The other area where you’re going to see drivers of workloads is that people get to search for data related to what their general angle of inquiry is in a much more effective manner than they have been able before. And this is also where it’s very important that you can search beyond enterprise boundaries, because the context of data is not limited by your enterprise boundaries. We can go on and on and on about our use cases, there is a million of them. As you get further down, you can start asking really, really hard questions that in prior periods, prior eras, we really needed to launch whole analyst teams to go research and investigate topics, where now the data will be able to — the systems will be able to generate queries and the type of data that will immediately, very, very quickly begin to generate insights.
And that’s by the way, that’s going to become the leading edge for structured proprietary data, which is, of course, the center of our universe.
Mike Scarpelli: And on your question on net revenue retention, I just want to remind you I’m not going to guide to net revenue retention. But I do think over time it is going to continue to converge closer to our growth rate. I do think it will stabilize, but I do expect it’s going to come down slightly from where it’s at right now just in what we’re seeing today.

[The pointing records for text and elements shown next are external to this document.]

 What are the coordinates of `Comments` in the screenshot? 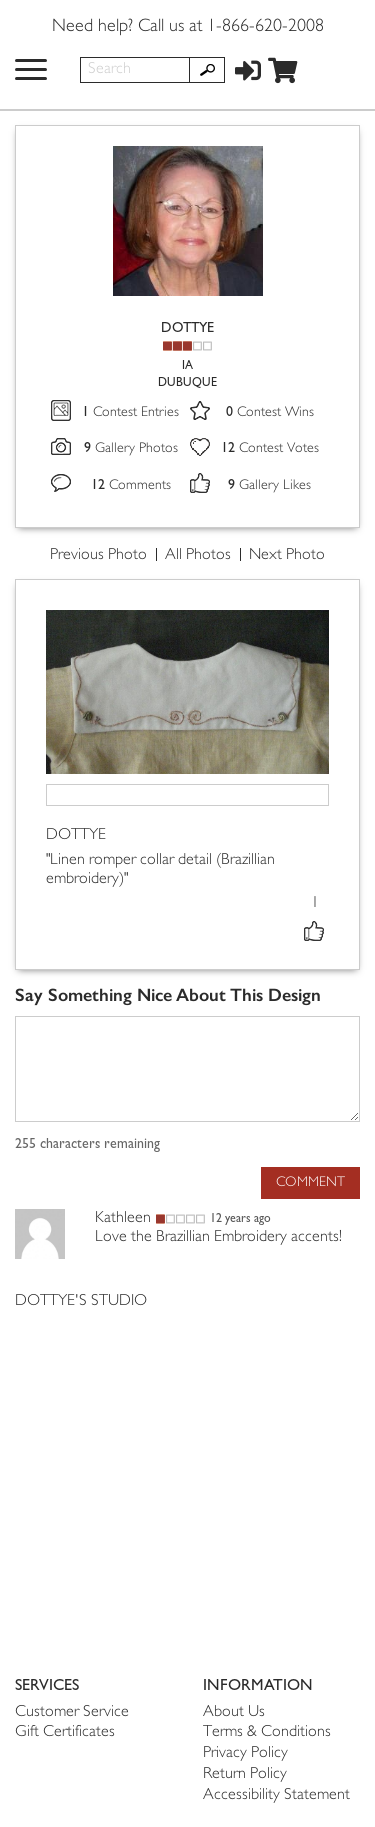 It's located at (131, 485).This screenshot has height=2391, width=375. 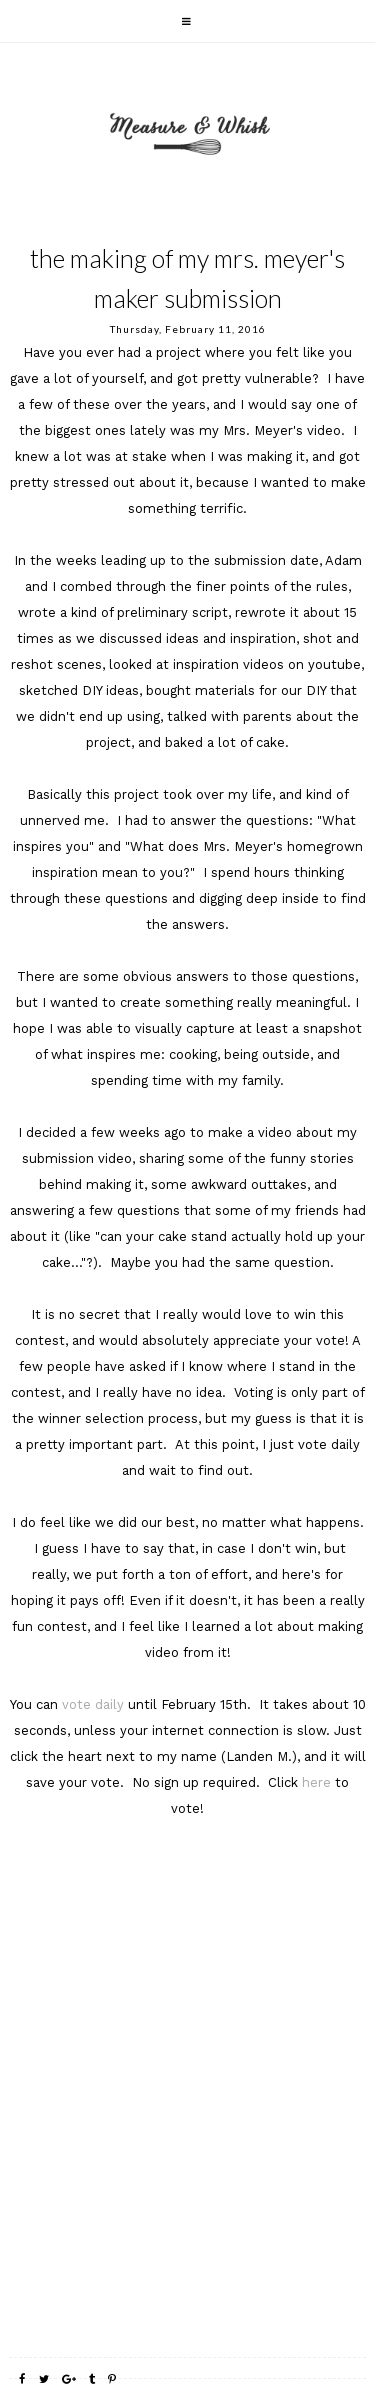 What do you see at coordinates (318, 1782) in the screenshot?
I see `here` at bounding box center [318, 1782].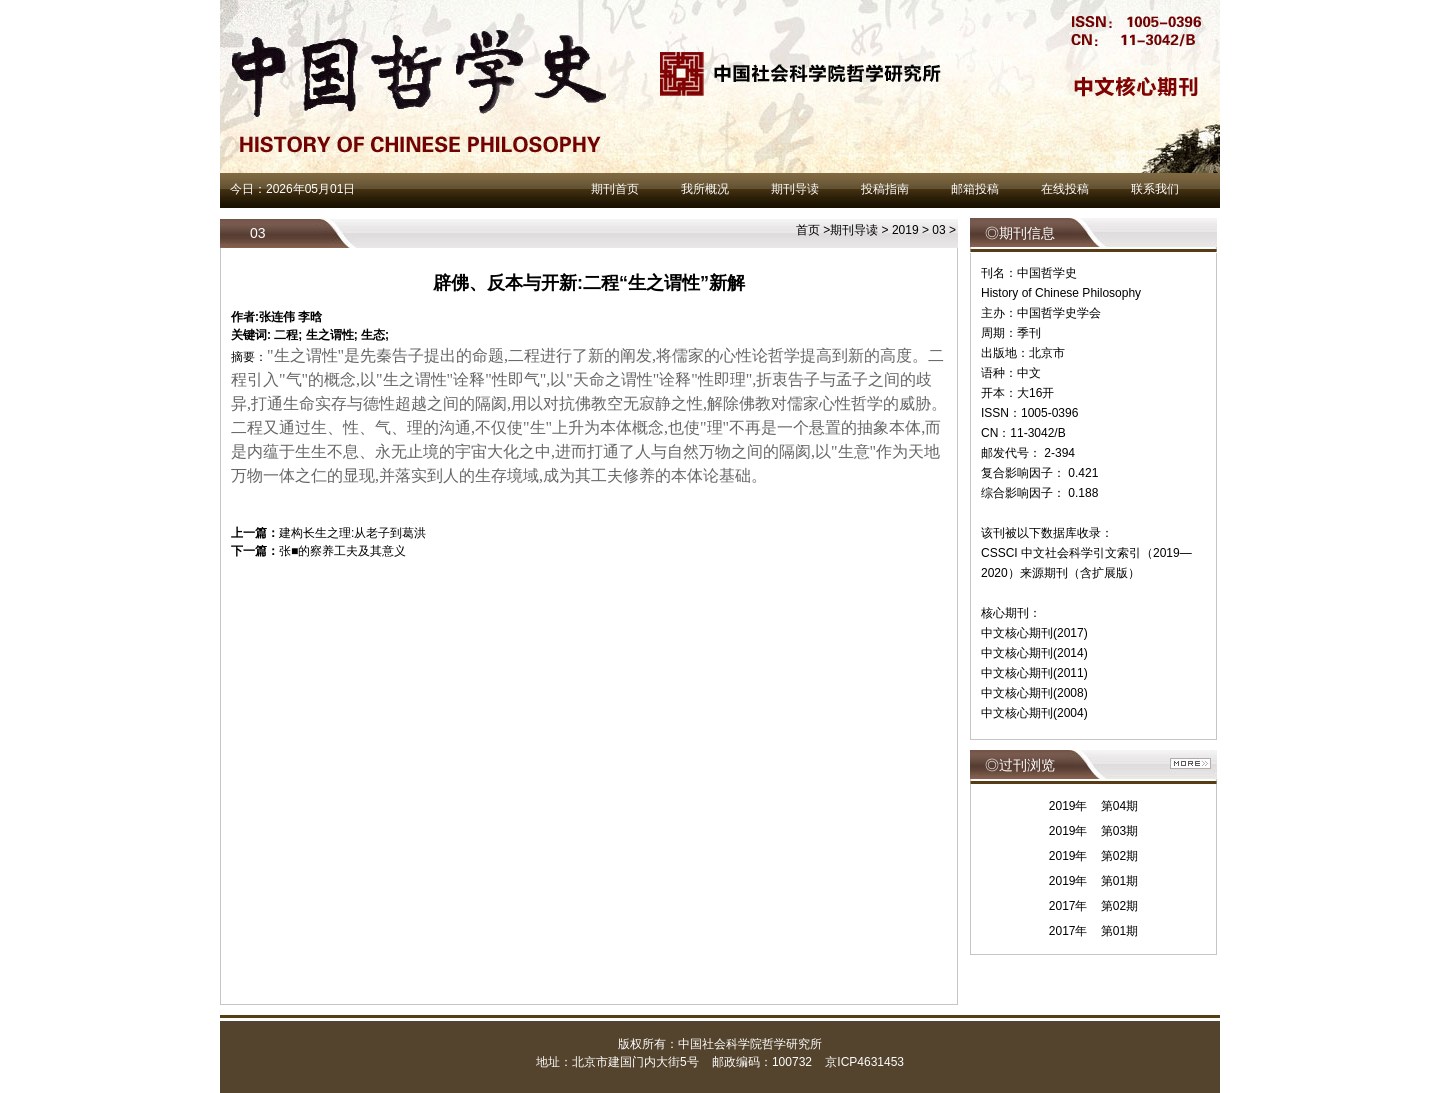  What do you see at coordinates (1093, 831) in the screenshot?
I see `2019年 第03期` at bounding box center [1093, 831].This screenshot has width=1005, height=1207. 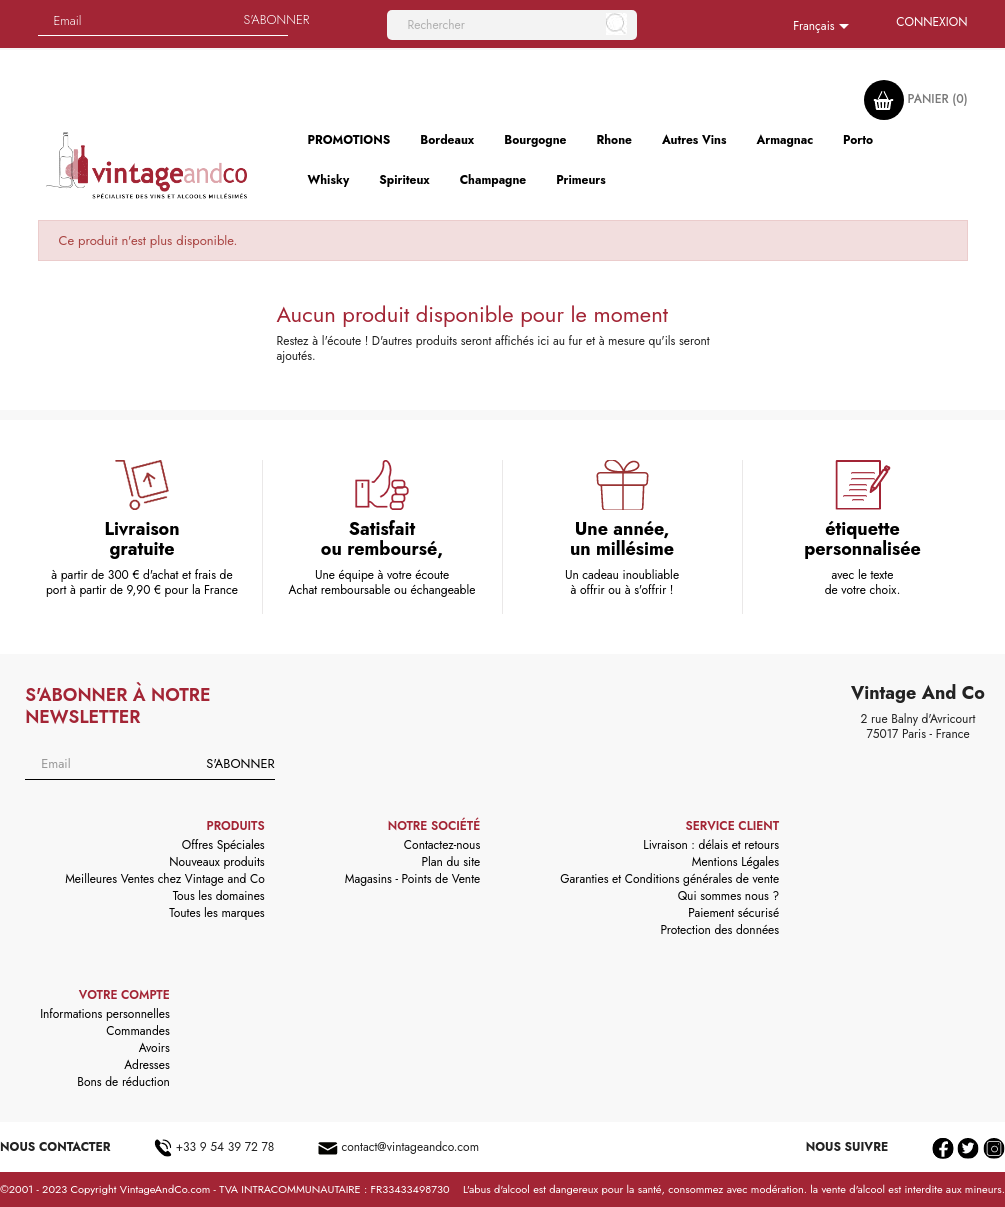 What do you see at coordinates (216, 862) in the screenshot?
I see `Nouveaux produits` at bounding box center [216, 862].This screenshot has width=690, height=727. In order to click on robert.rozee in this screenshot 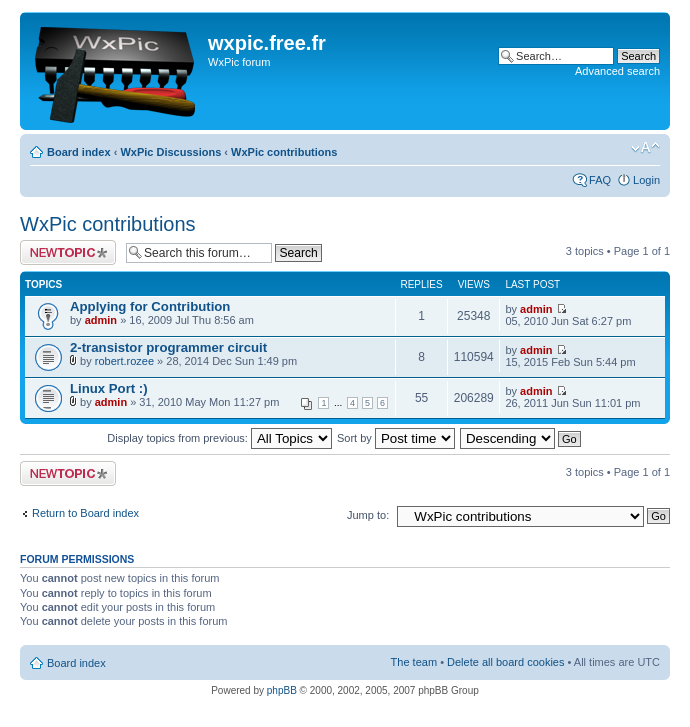, I will do `click(124, 361)`.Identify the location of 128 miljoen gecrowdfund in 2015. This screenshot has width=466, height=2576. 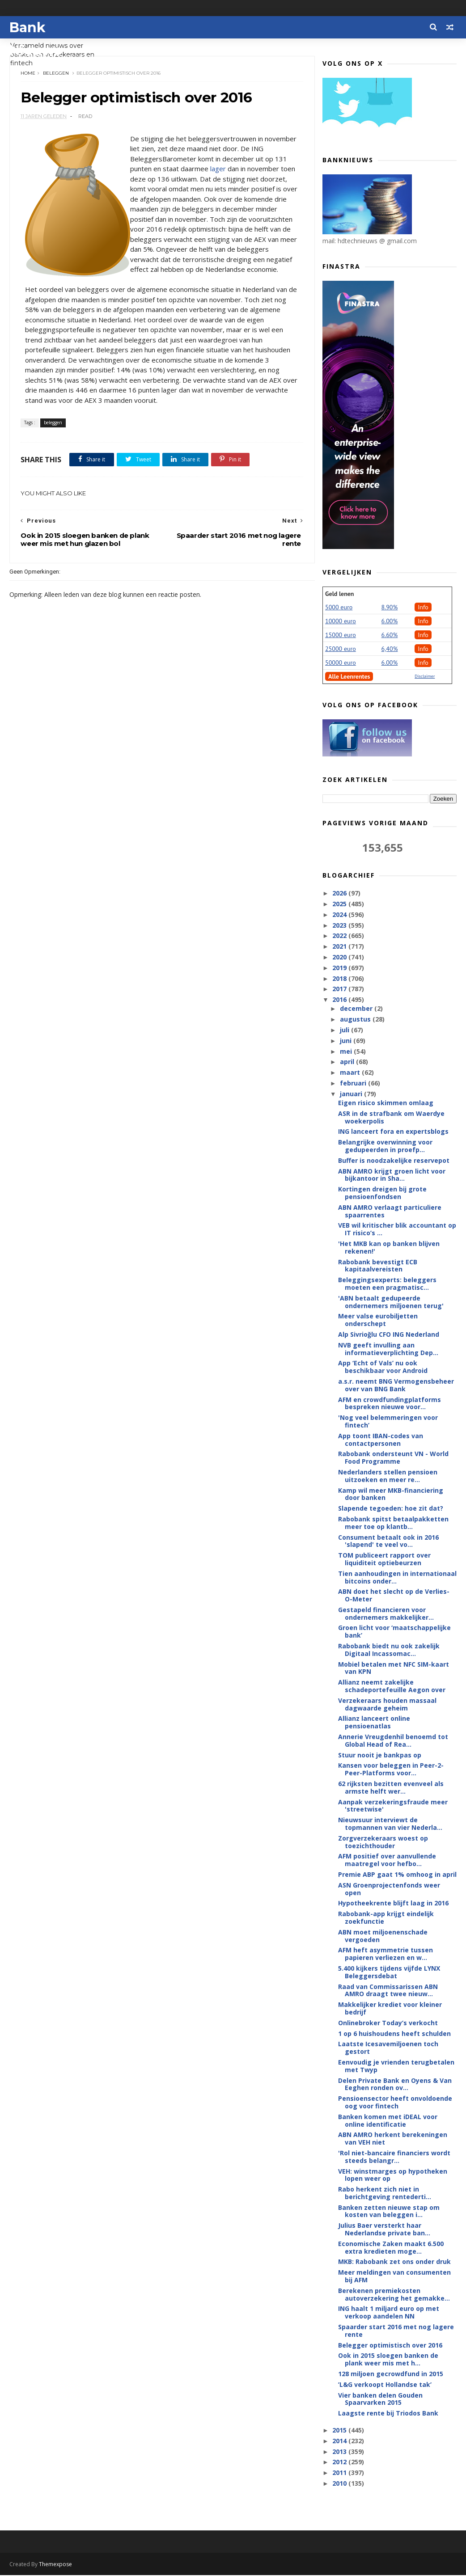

Operator: Thank you. The next question will be from the line of Brad Zelnick with Deutsche Bank. Your line is now open.
Brad Zelnick: Great, thank you so much. I’ve got one for Frank and one for Mike. Frank, stable edges continue to tick up, which is great to see, and I know it’s an important metric for the company and its strategic vision. Anything else perhaps qualitative that you can share in terms of how data sharing is progressing? And for you Mike, great to see the margin upside, everybody is happy about it. But with such a huge opportunity, how can you be sure you’re striking the right balance of investment, especially when you’re up against such well-capitalized competitors? Thanks, guys.
Frank Slootman: On the topic of data sharing, we instrument that whole side of the business very, very carefully and we drive it on a quarterly basis. But sometimes data edges are very enterprise-specific. In other words, they just have things, the use cases, that just pertain to their business and these are bilateral relationships between Snowflake accounts and different institutions. But where it gets really interesting, where you get real network effect kicking in, is when you have industries or sub-industries where data sharing just makes sense. And obviously, in financial institutions, because financial institutions inherently have been pumping data around in massive, massive volumes for — literally for generations. This is an absolute no-brainer.
And we do the vast majority, historically data edges have been in the financial services sectors become almost a standard. This is how we move data from A to B to C. Asset management particularly has a really big need for that. But the other area, and again, this is an industry, in supply chain management. I mean, in the supply chain, there are multiple entities to the degree that they all have Snowflake accounts, it’s very easy to get visibility and supply chain across entities and being able to flag supply chain events much earlier and get visibility to that. So once you’re in a supply chain, there need to be on Snowflake and share data with your supply chain partners is going to become very, very compelling. And we announced at Summit and even earlier our relationship with Blue Yonder, for example, which is really the largest software company in the world in supply chain management, that they are re-platforming on Snowflake.
So, we think that’s another sort industry/sub-industry where every manufacturer, every retailer is going to become an opportunity for us. So it’s a little bit of color on how these things develop from our perspective.